### Your assignment
Each record is to be reproduced verbatim.

Top of Exercise material

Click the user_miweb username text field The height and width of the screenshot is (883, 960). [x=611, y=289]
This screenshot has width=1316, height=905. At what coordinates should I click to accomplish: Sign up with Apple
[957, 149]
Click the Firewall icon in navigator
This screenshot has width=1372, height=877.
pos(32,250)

Bottom of Exercise material

### Response to this exercise
Click the user_miweb username text field The height and width of the screenshot is (883, 960). [x=611, y=289]
This screenshot has width=1316, height=905. At what coordinates should I click to accomplish: Sign up with Apple
[957, 149]
Click the Firewall icon in navigator
This screenshot has width=1372, height=877.
pos(32,250)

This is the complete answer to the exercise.